___ Records supplied ___

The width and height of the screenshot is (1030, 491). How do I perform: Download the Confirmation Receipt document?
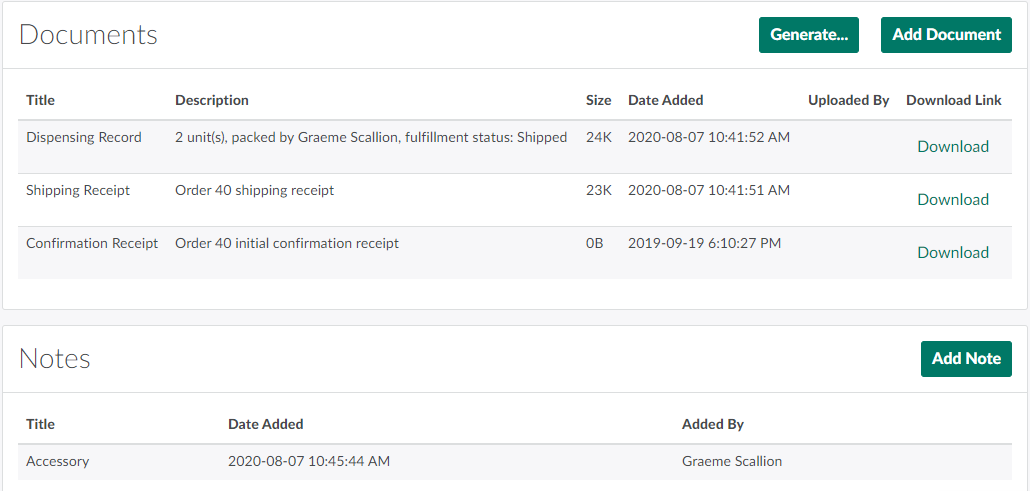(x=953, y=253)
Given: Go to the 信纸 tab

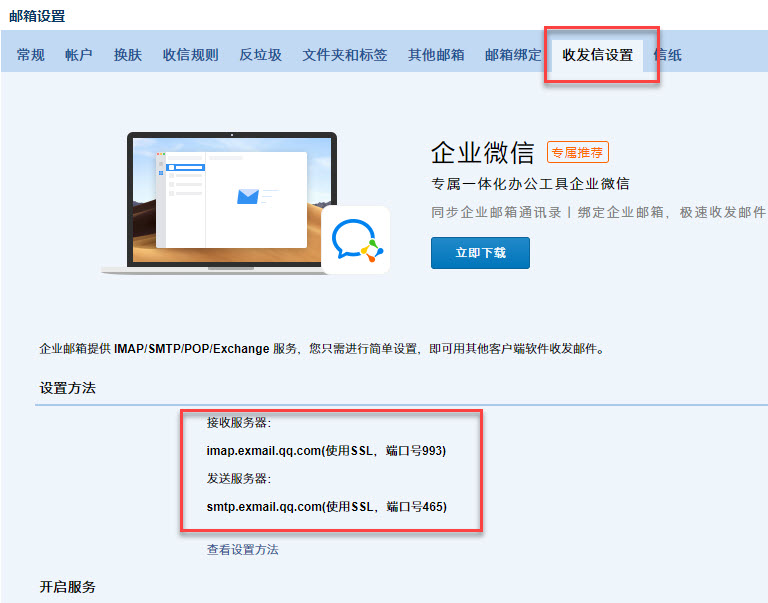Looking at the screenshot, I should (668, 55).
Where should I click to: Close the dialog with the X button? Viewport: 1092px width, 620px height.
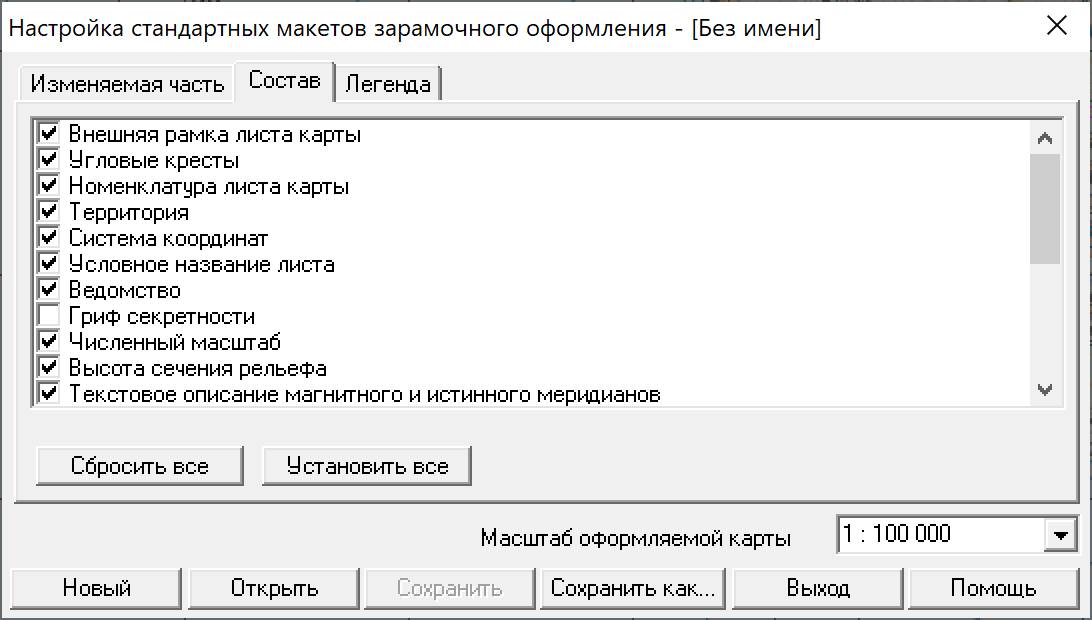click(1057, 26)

___

__What is required__: Please write out exactly the lines from the one containing "Given: Go to the 信纸 tab" through the last line of the records above, and leave out any pictures.

__Written solution__:
Given: Go to the 信纸 tab

Looking at the screenshot, I should (668, 55).
Where should I click to: Close the dialog with the X button? Viewport: 1092px width, 620px height.
click(1057, 26)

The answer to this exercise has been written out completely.